E assim chego ao final de quatro anos absolutamente exausta. Seguirei, porém, porque às vezes sou muito teimosa e a teimosia é, por incrível que pareça, a irmã mal falada da persistência, essa, sim, uma grande virtude cantada em verso e prosa. Que seja! Que venha a próxima semana, o próximo mês, o próximo ano… Opa!

4 ideias sobre “Quatro anos

  1. Olá Márcia! Que beleza! Fiz reflexão sobre a questão de seguidores, chego a ter medo quando ouço falar em seguidor e em liderança. Admiro e gosto de alguns cantores, escritores, artistas, religiosos, jogador de futebol, atletas, etc. Porém, jamais seguidor! Parabéns!
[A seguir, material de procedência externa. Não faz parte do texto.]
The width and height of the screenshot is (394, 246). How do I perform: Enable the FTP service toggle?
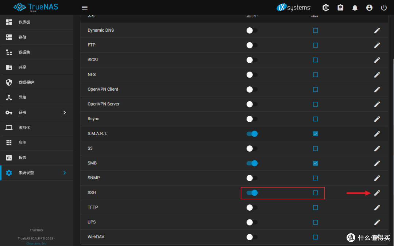coord(251,45)
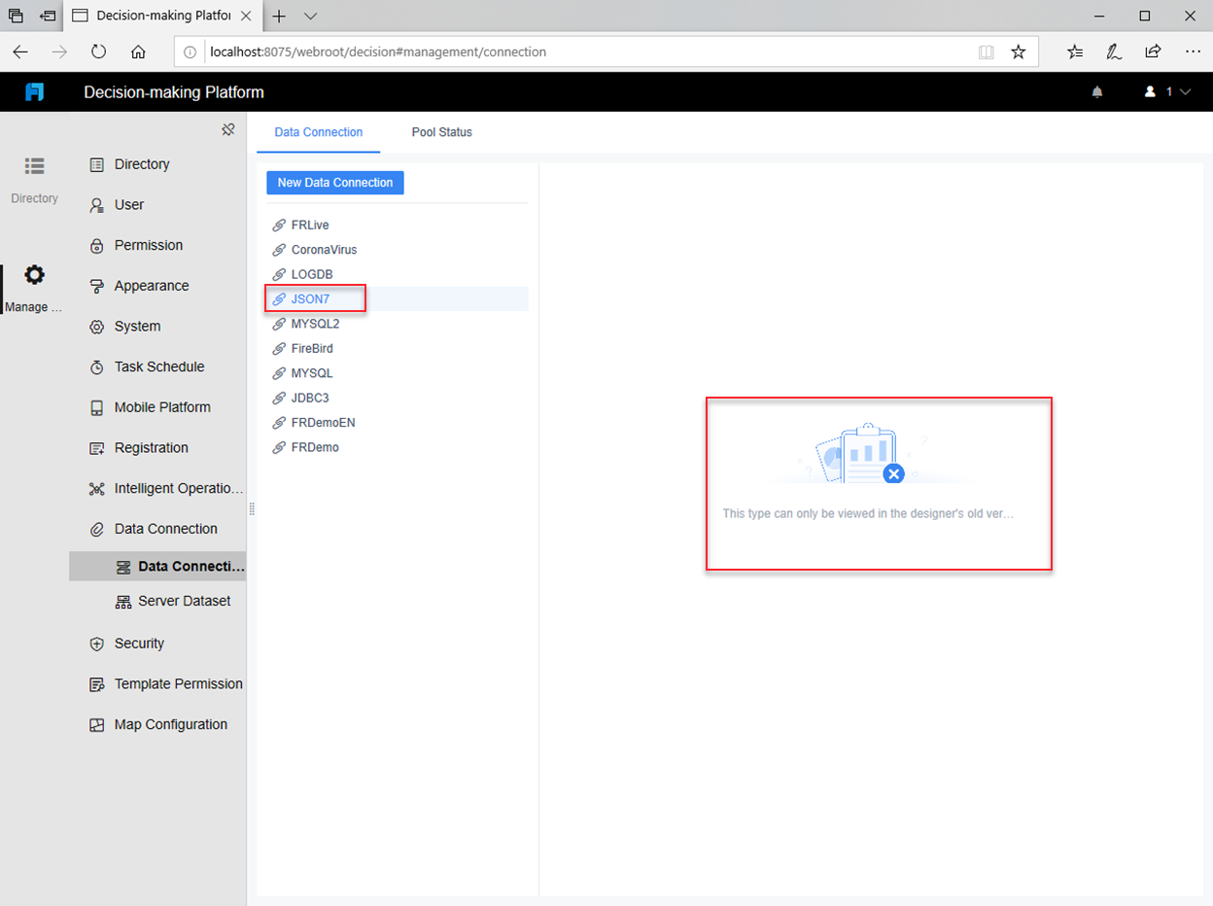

  2. Olá Márcia ! Sempre que posso leio os seus textos e faço isso por prazer, pois me agradam. Às vezes os comentários que faço não chegam ao endereço, é que continuo ” barbeira” em Informática.
    Continue! Existem muitos leitores.
    Beijos da tia e admiradora Terezinha.

  3. Ufa! Minha filha está cansada!
    Descanse se for preciso, mas não deixe de escrever.
    A persistência é mais uma das suas grandes qualidades!
    Leio e comento tudo que você escreve, não por amor maternal, mas por admirar e gostar muito dos seus textos.
    Você não é uma escritora medíocre, e digo mais: não está a zilhões de anos-luz dos MELHORES escritores… Você é um deles!

  4. E que virtude, a da persistência! Será para os fortes?? Marcinha, leio tudo seu… Assim que vejo. Fico feliz por continuar. Sou sua “seguidora” sim, com muito orgulho. Sigo, com os olhos, os livros que você indica. Meus mais sinceros parabéns. Um beijo.